The salt trays are large flat-bottomed vessels with ovoid to circular platter-like forms. They are manufactured of tephra-based days with little care for aesthetic concern or consistency in stylistic elements. Coarse mineral sands of variable size were added as temper. Diameters range from 0.52-0.78m with estimated rim heights for 2006 specimens up to 65mm. Tray weights vary based on vessel shape and diameter. A 0.76m diameter circular vessel with almost complete rim course has a calculated weight of 12.5kg.

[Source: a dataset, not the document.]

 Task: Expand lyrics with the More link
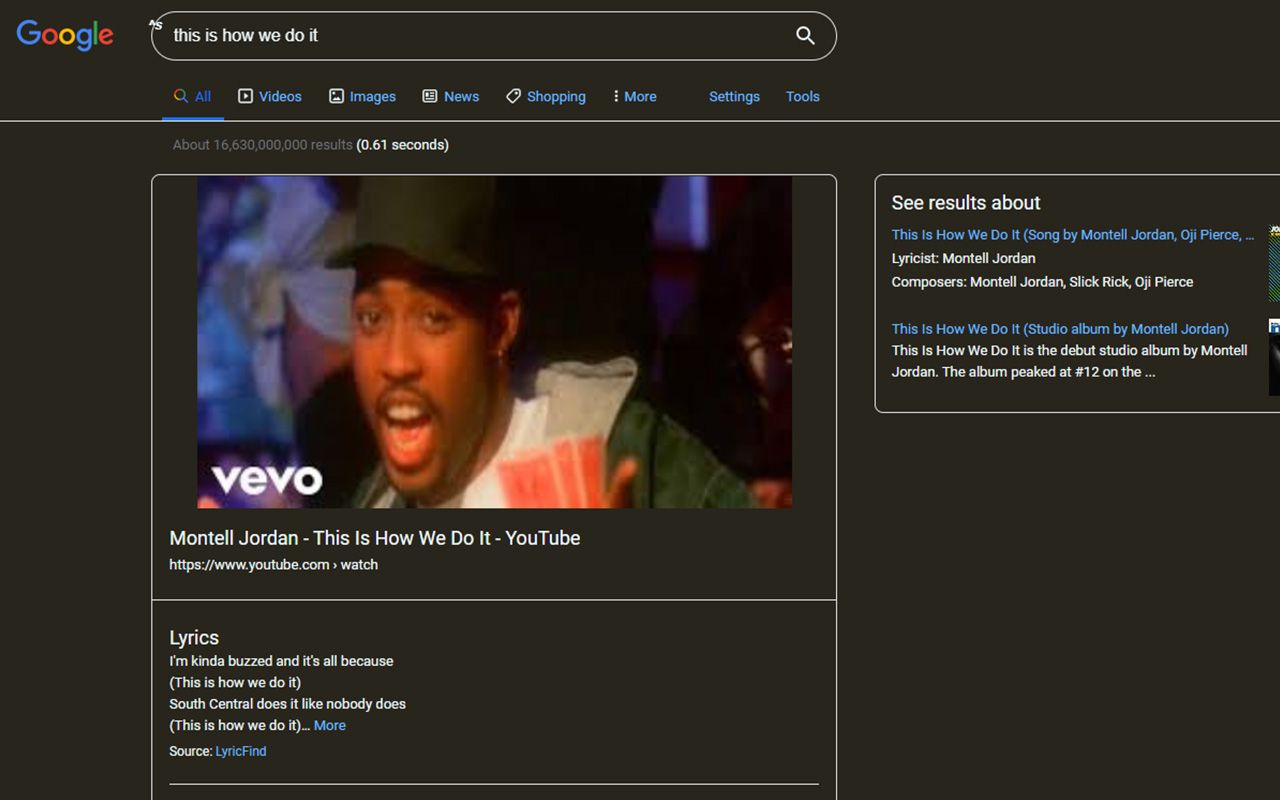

The size and weight of trays, and the limitations this creates in construction, firing and transport has been highlighted by Birks (1973: 45):

'Without sides high enough to give it additional strength, a vessel of this size, made of clay fired at a low temperature would be very fragile, and it seems unlikely that it could have been lifted even after firing without breaking under its own weight. [...] The conclusion u therefore reached that each [...] dish was probably dried, fuel placed on top of it, and the vessel fired and subsequently used on the spot where it was made.'

The problem of collapse during the formation of the tray was partially resolved by making it on a bed of leaves, twigs or mats. Impressions of these materials occur on the underside of virtually every base sherd. This matted layer could have provided support during sun-drying and would have facilitated transfer of the tray to a firing hearth. A probable firing hearth was excavated 70m east of the salt processing station. It took the form of a 1 x 1.5m shallow scoop containing charcoal, fire-broken volcanic stone, coral limestone pieces and large pottery sherds, including tray fragments (Figure 6). Pre-heated, these stones and sherds would act as a foundation that retained and distributed heat over the vessel surface during firing, aided by additional fuel heaped inside the tray as suggested by Birks. We believe this type of preparation was the only way a vessel of this size and form could be fired on an open hearth.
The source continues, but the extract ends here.